Democratic nominee Hillary Clinton’s presidential campaign went on the offensive against FBI Director James Comey Saturday, insisting that he explain his decision to tell lawmakers that he had authorized further inquiries into her use of a private email server during her time as secretary of state.
“The more information that’s come out, the more overblown it seems,” said campaign chairman John Podesta during a conference call with reporters. “Comey has not been forthcoming with the facts.”
The FBI’s months-long investigation into Clinton’s emails has been a drag on her candidacy almost since it began last year. The campaign believed she had put it behind her in July, when Comey announced he would not be recommending that she be charged with any crime.
Republican presidential nominee Donald Trump and his allies on Capitol Hill have been blasting Comey ever since. Podesta said Republicans’ “brow-beating” of the agency in that time should have made it clear to him that they would use his letter to hurt her candidacy with just 10 days to the election.
Campaign manager Robby Mook criticized Comey for creating the appearance that the FBI has resumed an investigation, even though his letter suggests he does not know whether there is any basis to do so. “He owes voters the full story,” Mook said.
Comey’s three-paragraph letter said that he learned on Thursday that an unrelated investigation had turned up additional emails that could be pertinent to the Clinton email probe, and that he had authorized agents to determine whether that was the case.
Since then, several media outlets have published reports saying the “unrelated investigation” was that of former Rep. Anthony Weiner (D-N.Y.), who is accused of exchanging sexually explicit messages with a minor. He shared a laptop computer with his now-estranged wife, Huma Abedin, a top adviser to Clinton, and agents recently discovered her emails on the device, the reports said.
Podesta said Abedin had fully cooperated with the FBI and turned over everything she should have. He pointed to media reports that the emails on that laptop were likely duplicates of others that agents had already examined during the investigation.

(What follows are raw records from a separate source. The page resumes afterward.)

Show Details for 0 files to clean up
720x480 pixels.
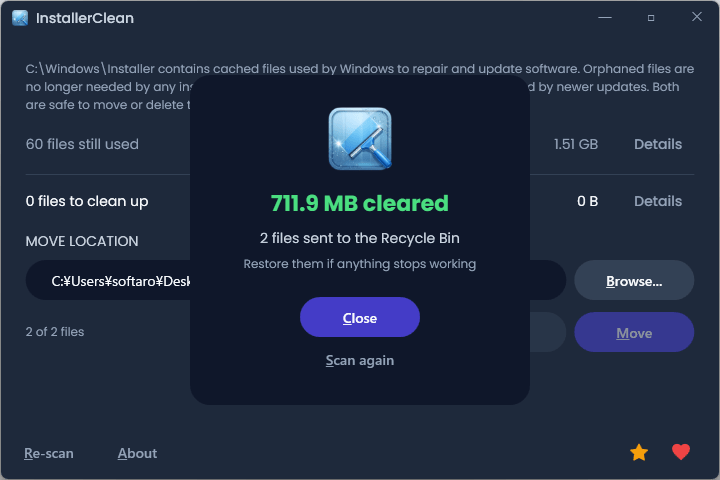click(658, 201)
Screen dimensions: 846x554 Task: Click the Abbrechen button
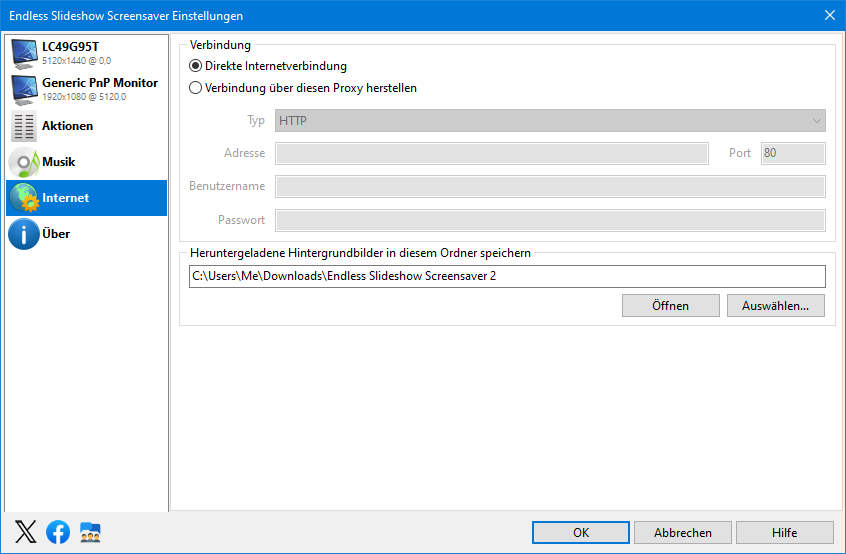tap(683, 532)
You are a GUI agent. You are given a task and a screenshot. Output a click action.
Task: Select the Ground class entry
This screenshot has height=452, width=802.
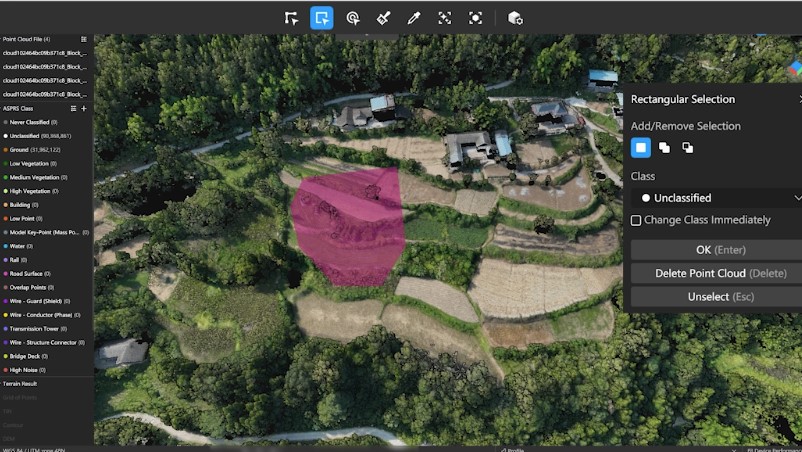[33, 149]
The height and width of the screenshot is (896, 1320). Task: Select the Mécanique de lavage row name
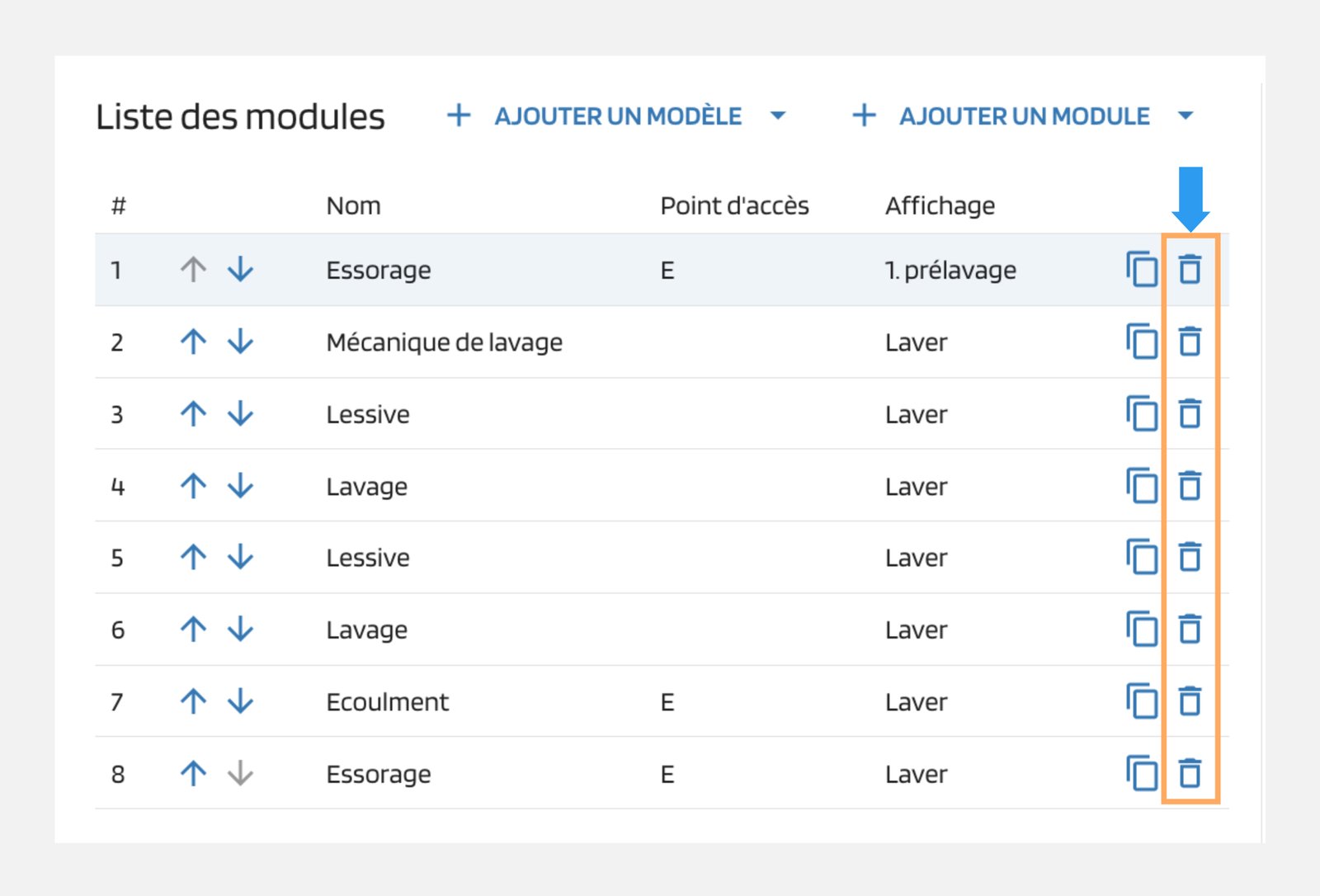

“Hillary is not going to be distracted by all this in the final days of the election,” he said.
The campaign’s decision to aggressively turn questions on Comey suggests it realizes the potential damage the letter could inflict in the closing days, when some voters are tuning in to the election for the first time.
Mook, though, said he doubted Comey’s actions would change the minds of many voters, who had almost certainly heard enough about Clinton’s emails over the past year to form an opinion. “They’ve already factored it into their decision making,” he said.
If anything, he said, the renewed GOP attacks on Clinton based on the letter has actually energized Clinton’s supporters and activists who are turning out early voters in the key states to work even harder – “and not let Donald Trump and the Republicans who are trying to bully the FBI have their way.”